▸ Parts of the exercise
**1.** Name every person the Christmas excerpt identifies by a first name. Leave out Santa Claus.
**2.** Copy out the rows from the line containing "Click here to add return journey" through the line containing "Open the ellipsis", including both of those lines.

─── Excerpt

That Thanksgiving, we had more to be thankful for, more heat!  And Christmas, that year, was much warmer and cozier than the one before had been.  Once again, my mother would be visiting, and Harley, too, would join us for Christmas dinner.  Many years later, as a souvenir of that Christmas Eve, a mysterious full color photograph appeared.  I don’t understand where this Christmas photo came from, a single image shot in color, when all the rest, are black and white.

I remember that Christmas Eve quite well.  Earlier, Samantha heard sleigh bells on the rooftop, outside her bedroom window, courtesy of Santa’s helper, Mel.  Now, while she was sleeping soundly, Santa Claus stopped by, and left her a magic talking galloping pony, alias Mattel’s “Tony,” newly repainted in the cheerful colors of a carousel.  Tony would be there to greet Samantha, on Christmas morning.  And so, in the glow of that year's chubby Christmas tree, overseen by a paper lantern, in the likeness of the Man in the Moon, Eunice contemplated the year gone by, and wondered what the next would bring.  There were about to be big changes in our lives, as my days with Austen Display were on the wane, and the era of Boutique Fantastique was about to begin.

──────
─── Provided data

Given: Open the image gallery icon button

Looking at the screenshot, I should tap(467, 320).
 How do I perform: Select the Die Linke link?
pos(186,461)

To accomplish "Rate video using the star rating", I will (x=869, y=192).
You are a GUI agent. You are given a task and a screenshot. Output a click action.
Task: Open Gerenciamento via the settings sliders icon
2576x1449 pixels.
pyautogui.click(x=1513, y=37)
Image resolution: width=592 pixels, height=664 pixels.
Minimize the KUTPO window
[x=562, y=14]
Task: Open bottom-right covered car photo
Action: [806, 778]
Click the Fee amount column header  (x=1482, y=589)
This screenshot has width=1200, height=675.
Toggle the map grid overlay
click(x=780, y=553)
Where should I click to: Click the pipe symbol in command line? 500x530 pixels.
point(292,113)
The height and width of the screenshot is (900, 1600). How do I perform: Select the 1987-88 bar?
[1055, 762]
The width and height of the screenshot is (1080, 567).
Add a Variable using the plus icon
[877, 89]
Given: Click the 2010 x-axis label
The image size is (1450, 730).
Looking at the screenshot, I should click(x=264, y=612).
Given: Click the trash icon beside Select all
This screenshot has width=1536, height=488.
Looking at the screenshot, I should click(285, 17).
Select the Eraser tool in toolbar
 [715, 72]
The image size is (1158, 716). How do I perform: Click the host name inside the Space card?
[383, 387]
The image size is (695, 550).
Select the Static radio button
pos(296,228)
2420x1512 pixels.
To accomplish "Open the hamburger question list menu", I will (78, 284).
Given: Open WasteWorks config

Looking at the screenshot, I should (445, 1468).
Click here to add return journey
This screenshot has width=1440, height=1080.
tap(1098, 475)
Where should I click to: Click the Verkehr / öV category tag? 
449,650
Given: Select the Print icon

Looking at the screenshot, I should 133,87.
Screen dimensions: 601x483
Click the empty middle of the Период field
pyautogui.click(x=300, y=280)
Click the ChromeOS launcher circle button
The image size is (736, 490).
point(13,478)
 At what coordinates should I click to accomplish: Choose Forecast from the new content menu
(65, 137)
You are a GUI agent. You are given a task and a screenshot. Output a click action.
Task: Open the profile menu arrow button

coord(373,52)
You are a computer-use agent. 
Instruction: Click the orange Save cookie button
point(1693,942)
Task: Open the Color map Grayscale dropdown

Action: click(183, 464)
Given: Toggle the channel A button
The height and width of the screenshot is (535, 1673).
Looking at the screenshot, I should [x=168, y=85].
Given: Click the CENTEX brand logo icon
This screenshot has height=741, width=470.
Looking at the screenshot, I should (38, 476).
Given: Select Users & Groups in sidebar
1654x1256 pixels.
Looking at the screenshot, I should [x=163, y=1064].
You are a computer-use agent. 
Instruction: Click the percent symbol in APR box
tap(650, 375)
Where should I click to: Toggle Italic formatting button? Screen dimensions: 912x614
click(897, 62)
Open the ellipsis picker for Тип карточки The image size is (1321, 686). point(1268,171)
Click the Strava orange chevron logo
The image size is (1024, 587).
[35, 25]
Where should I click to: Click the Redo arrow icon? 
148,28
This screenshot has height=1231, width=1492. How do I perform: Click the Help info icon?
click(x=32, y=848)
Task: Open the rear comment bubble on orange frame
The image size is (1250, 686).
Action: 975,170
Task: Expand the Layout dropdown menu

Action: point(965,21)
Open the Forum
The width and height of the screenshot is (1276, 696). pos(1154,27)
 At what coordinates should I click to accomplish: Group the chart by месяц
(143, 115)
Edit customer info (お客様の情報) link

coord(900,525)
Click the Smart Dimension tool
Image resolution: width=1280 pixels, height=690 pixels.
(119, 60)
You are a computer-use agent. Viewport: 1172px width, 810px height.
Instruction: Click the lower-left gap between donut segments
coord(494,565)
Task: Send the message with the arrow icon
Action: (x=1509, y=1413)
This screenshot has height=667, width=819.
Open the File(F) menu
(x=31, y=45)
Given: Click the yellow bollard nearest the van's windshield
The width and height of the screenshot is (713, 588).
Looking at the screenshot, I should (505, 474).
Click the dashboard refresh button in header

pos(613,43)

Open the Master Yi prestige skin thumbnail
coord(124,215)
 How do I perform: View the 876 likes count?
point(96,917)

──────

▸ Answers to the problems
**1.** Harley, Samantha, Mel, Eunice

**2.**
Click here to add return journey
This screenshot has width=1440, height=1080.
tap(1098, 475)
Where should I click to: Click the Verkehr / öV category tag? 
449,650
Given: Select the Print icon

Looking at the screenshot, I should 133,87.
Screen dimensions: 601x483
Click the empty middle of the Период field
pyautogui.click(x=300, y=280)
Click the ChromeOS launcher circle button
The image size is (736, 490).
point(13,478)
 At what coordinates should I click to accomplish: Choose Forecast from the new content menu
(65, 137)
You are a GUI agent. You are given a task and a screenshot. Output a click action.
Task: Open the profile menu arrow button

coord(373,52)
You are a computer-use agent. 
Instruction: Click the orange Save cookie button
point(1693,942)
Task: Open the Color map Grayscale dropdown

Action: click(183, 464)
Given: Toggle the channel A button
The height and width of the screenshot is (535, 1673).
Looking at the screenshot, I should [x=168, y=85].
Given: Click the CENTEX brand logo icon
This screenshot has height=741, width=470.
Looking at the screenshot, I should (38, 476).
Given: Select Users & Groups in sidebar
1654x1256 pixels.
Looking at the screenshot, I should [x=163, y=1064].
You are a computer-use agent. 
Instruction: Click the percent symbol in APR box
tap(650, 375)
Where should I click to: Toggle Italic formatting button? Screen dimensions: 912x614
click(897, 62)
Open the ellipsis picker for Тип карточки The image size is (1321, 686). point(1268,171)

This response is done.